Why is E. coli's brain tuned so close to criticality?
Microbiology Seminar Series
- Date: Nov 13, 2023
- Time: 01:15 PM (Local Time Germany)
- Speaker: Prof. Dr. Tom Shimizu
- AMOLF, Amsterdam
- Location: MPI for Terrestrial Microbiology
- Room: Lecture Hall / Hybrid
- Host: Prof. Dr. Victor Sourjik
- Contact: victor.sourjik@synmikro.mpi-marburg.mpg.de
Viewed at sufficiently large scales, the dynamics of any biological population in space and time can be meaningfully described both as particles - individual agents executing random walks in space - and as waves - migrating or expanding fronts of population density. This talk will explore the provocative proposition that confronting this 'biological wave-particle duality' head on provides a surprising and deep connection between three seemingly disparate fields: the physics of behavior, biological active matter, and ecology / evolutionary biology.

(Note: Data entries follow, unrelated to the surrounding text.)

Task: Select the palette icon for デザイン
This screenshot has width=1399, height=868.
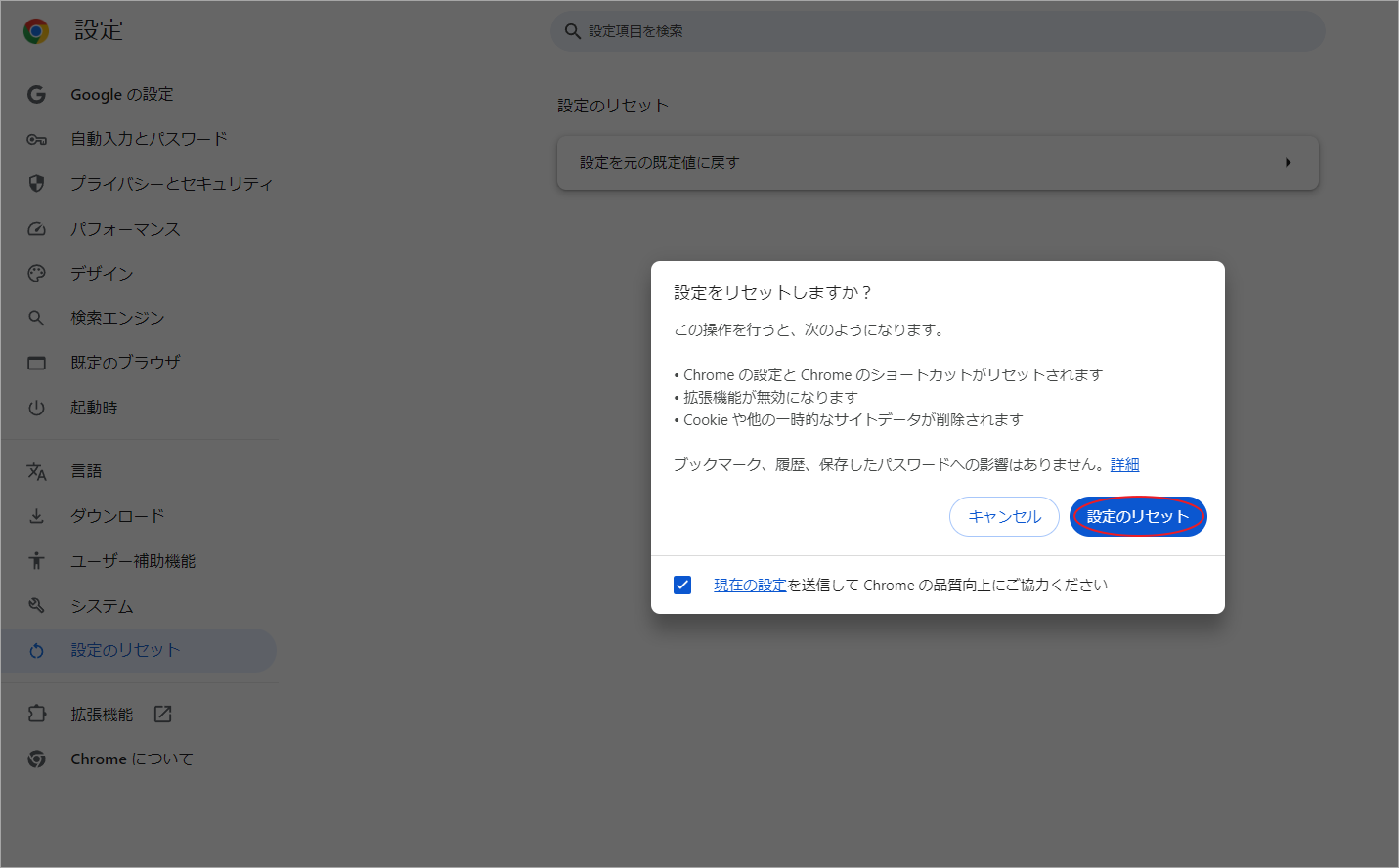Action: (36, 273)
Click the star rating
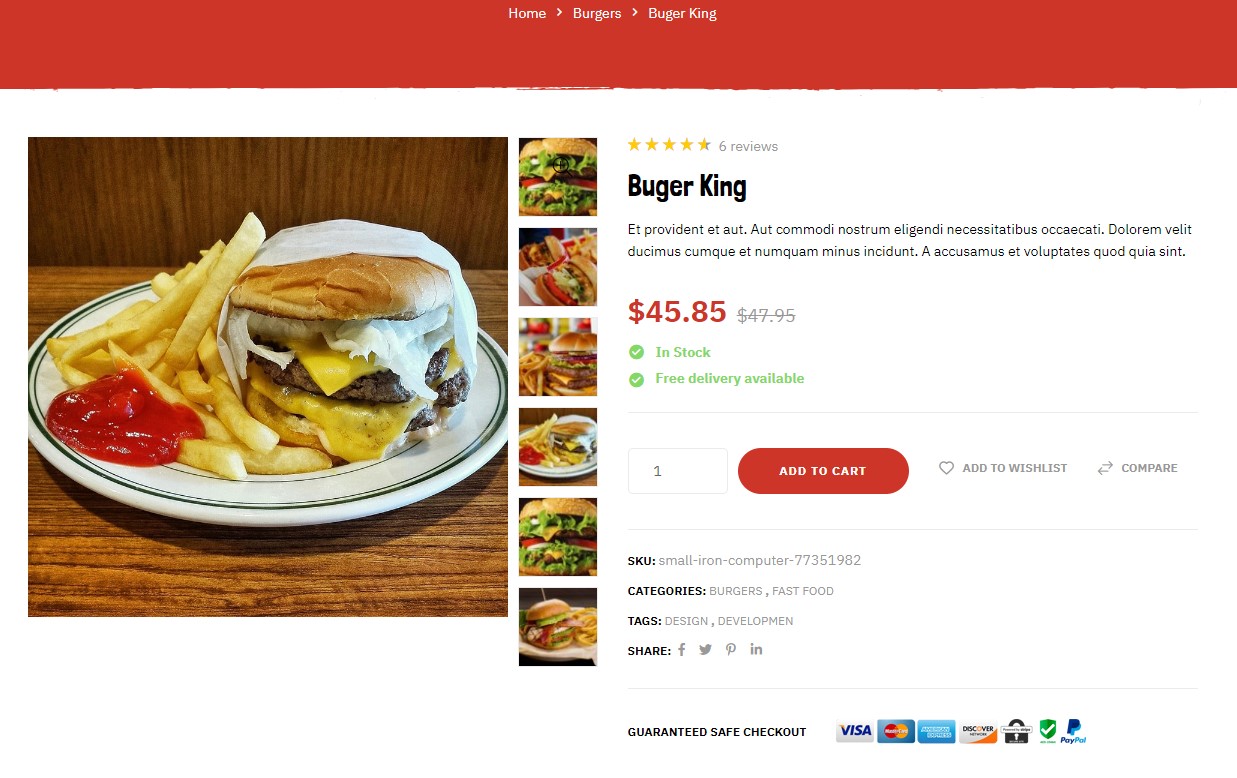The image size is (1237, 778). (x=669, y=145)
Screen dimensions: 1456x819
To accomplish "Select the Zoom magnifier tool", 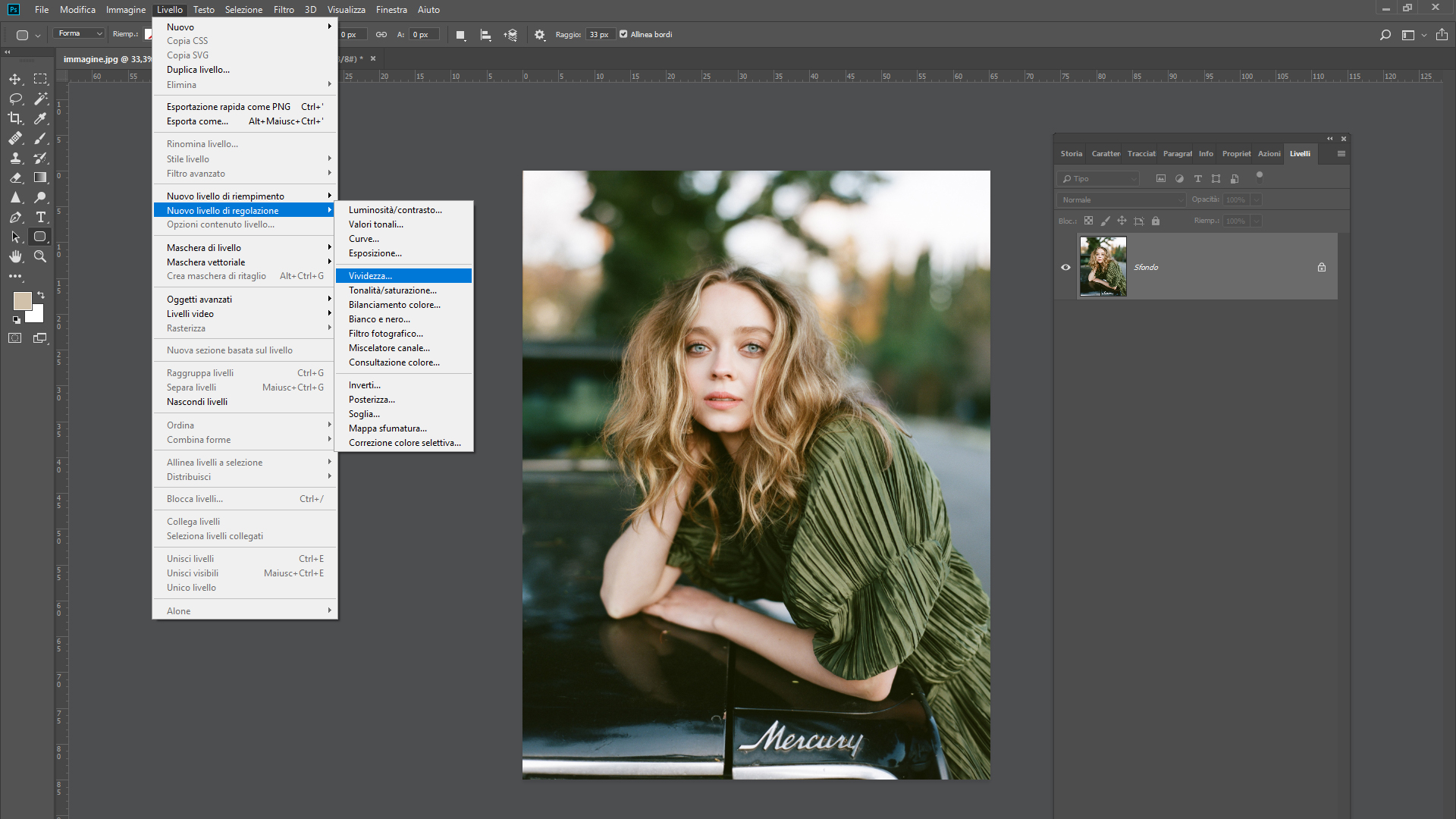I will point(40,256).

I will motivate with specific examples from contrasting biological systems (bacteria, worms, fungi) the notion that the study of small organisms whose collective population-level migrations can be studied within the laboratory represents a rich arena for unearthing exciting new questions that cut across these fields. What aspects of the underlying mechanistic dynamics - whether they be active matter processes controling microbial transport and locomotion, or neural networks that govern animal behavior - quantitatively define population waves of ecological consequence? Can an understanding of the evolutionary selection pressures on such collective phenotypes in turn drive deeper understanding of mechanistic design principles? Could building up a taxonomy of such population waves provide a new coarse-grained basis for understanding, predicting, and managing spatial ecology in real-world habitats?
After introducing these ideas, the talk will zoom in on one specific system, the E. coli chemoreceptor array. This large protein assembly comprising thousands of proteins functions as a nanoscale 'brain' controlling bacterial navigation. We recently discovered - through in vivo FRET experiments in individual cells - that allosteric protein interactions within this array appear tuned close to a critical point, at the boundary between order and disorder. I will describe how functional reasons for this near-critical tuning can be understood by considering how this bacterial 'brain' needs to control both individual- and polulation-level navigation.